Uma manifestação dos funcionários públicos federais em greve reuniu na quarta-feira milhares de pessoas em Brasília, vindas de todo o país para pressionar o governo a negociar aumentos salariais.
A greve mobiliza professores universitários, polícias federais, agentes de instituições culturais e museus, além de funcionários de órgãos de saúde e de ministérios, entre outros.
Iniciado em julho, o movimento grevista ampliou-se no mês de agosto. De acordo com a Confederação Nacional dos Trabalhadores no Serviço Público Federal (Condsef), o movimento atinge 28 órgãos, com 370 mil funcionários sem trabalhar.

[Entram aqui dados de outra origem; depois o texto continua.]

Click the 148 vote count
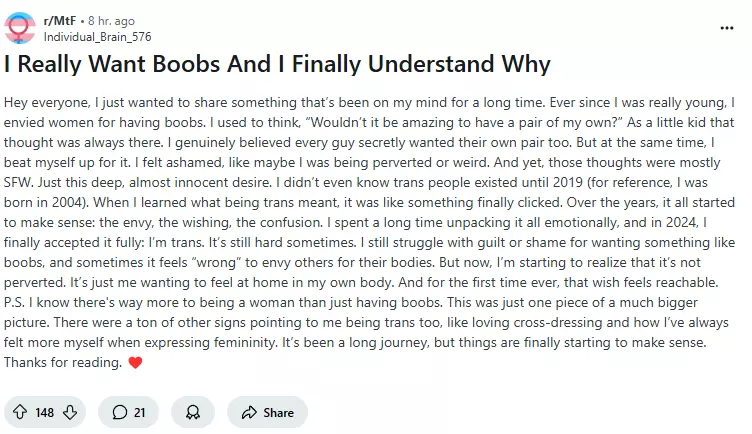This screenshot has height=434, width=752. tap(44, 412)
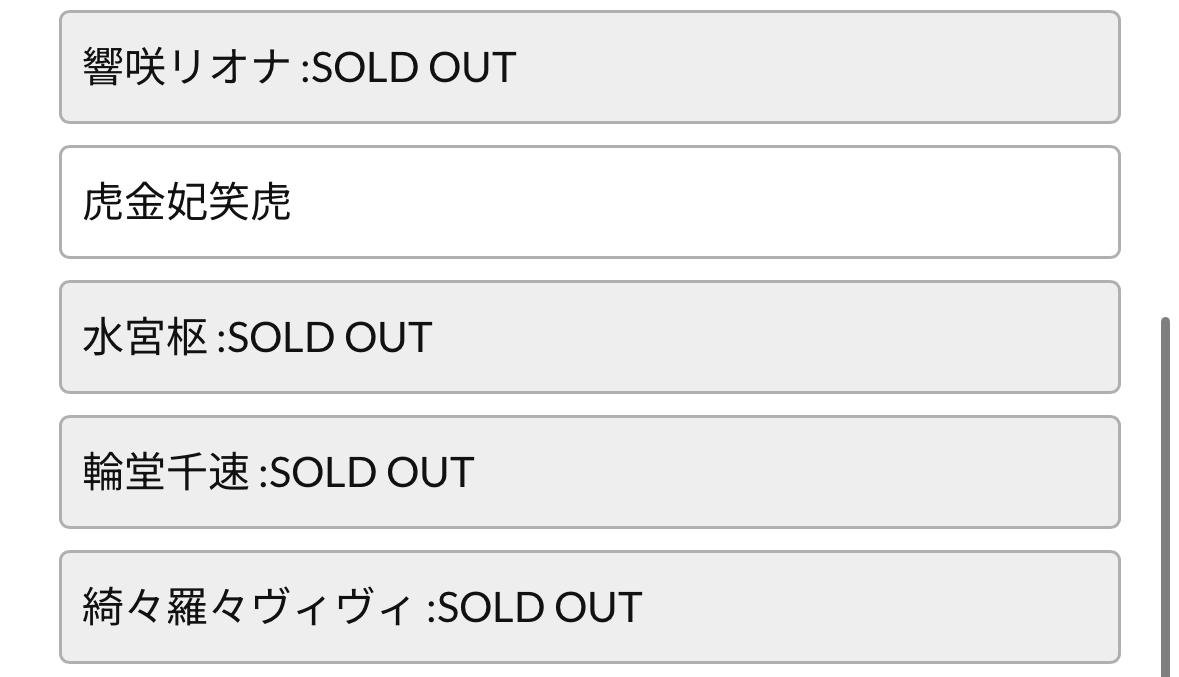The width and height of the screenshot is (1179, 677).
Task: Click the page's vertical scrollbar
Action: (x=1165, y=497)
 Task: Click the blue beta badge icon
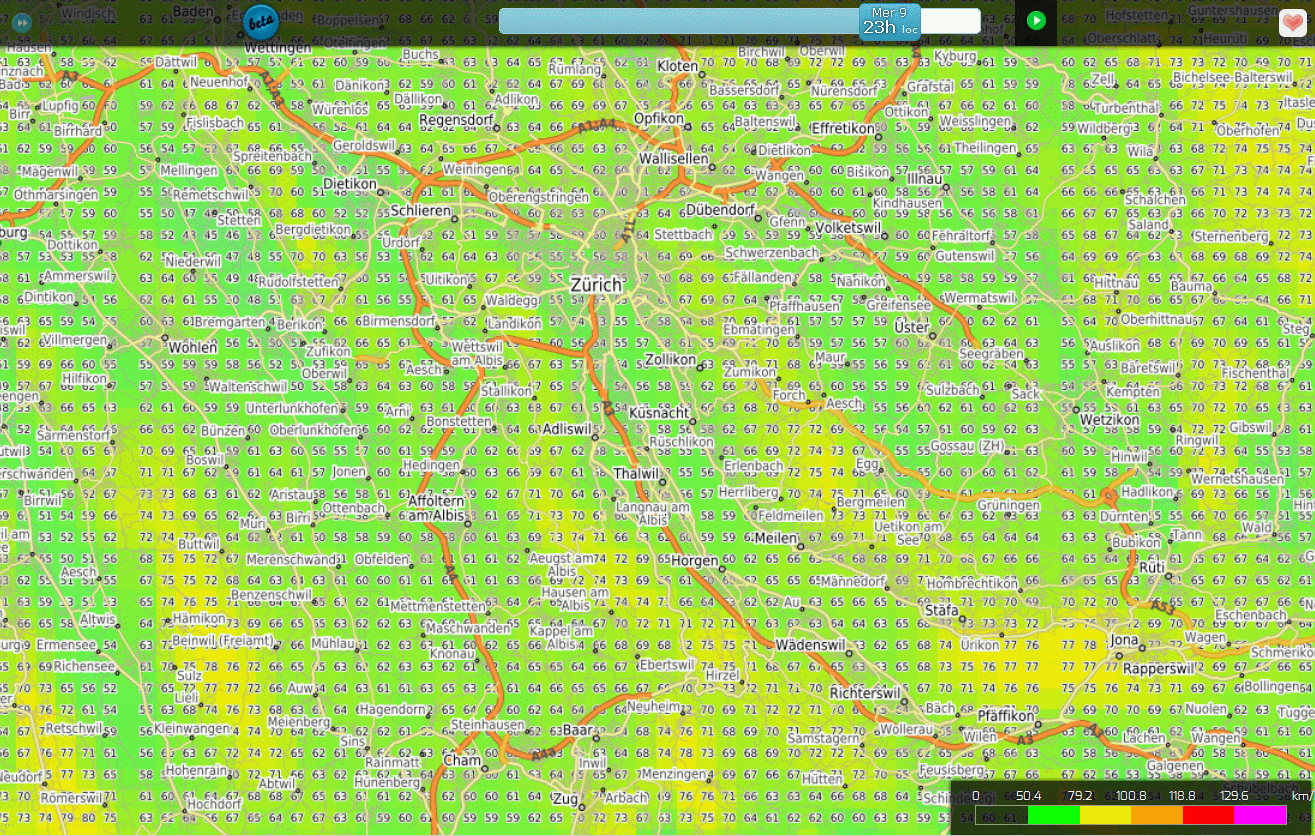click(x=261, y=21)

O Ministério do Planejamento declarou que está a analisar qual o "espaço orçamentário" para negociar. O governo tem até o dia 31 de agosto para enviar o projeto de lei do Orçamento para 2013 ao Congresso Nacional.
No dia 25 de julho, a presidente Dilma Rousseff assinou decreto para permitir a continuidade dos serviços em áreas consideradas delicadas. O texto prevê que ministros que comandam setores em greve possam diminuir a burocracia para dar agilidade a alguns processos, além de fazer parcerias com Estados e municípios para substituir os funcionários parados.
Acampamento antecedeu manifestação
A concentração dos grevistas, iniciada no final da manhã de quarta, ocorreu em frente à Catedral Metropolitana, um dos principais símbolos da capital brasileira. Um acampamento foi montado pelos funcionários, desde o início da semana, no relvado do Palácio dos Ministérios.
Mais de 12 mil trabalhadores desfilaram então as ruas de Brasília, bloqueando o transito da região.
Participaram as centrais sindicais CSP-Conlutas, CUT (Central Única dos Trabalhadores) e CTB (Central dos Trabalhadores e Trabalhadoras do Brasil), e os diversos segmentos do funcionalismo em greve vindos de todo o Brasil. A manifestação terminou com um comício diante do Ministério do Planejamento
O Governo tem afirmado que ainda está a avaliar as contas para confirmar quanto poderá oferecer na proposta de remuneração e quais os segmentos poderá atender.
De acordo com a imprensa brasileira, a indicação da presidente Dilma Rousseff tem sido no sentido de atender apenas às categorias da função pública que possuem vencimentos mais baixos e que já estão há muitos anos sem qualquer aumento.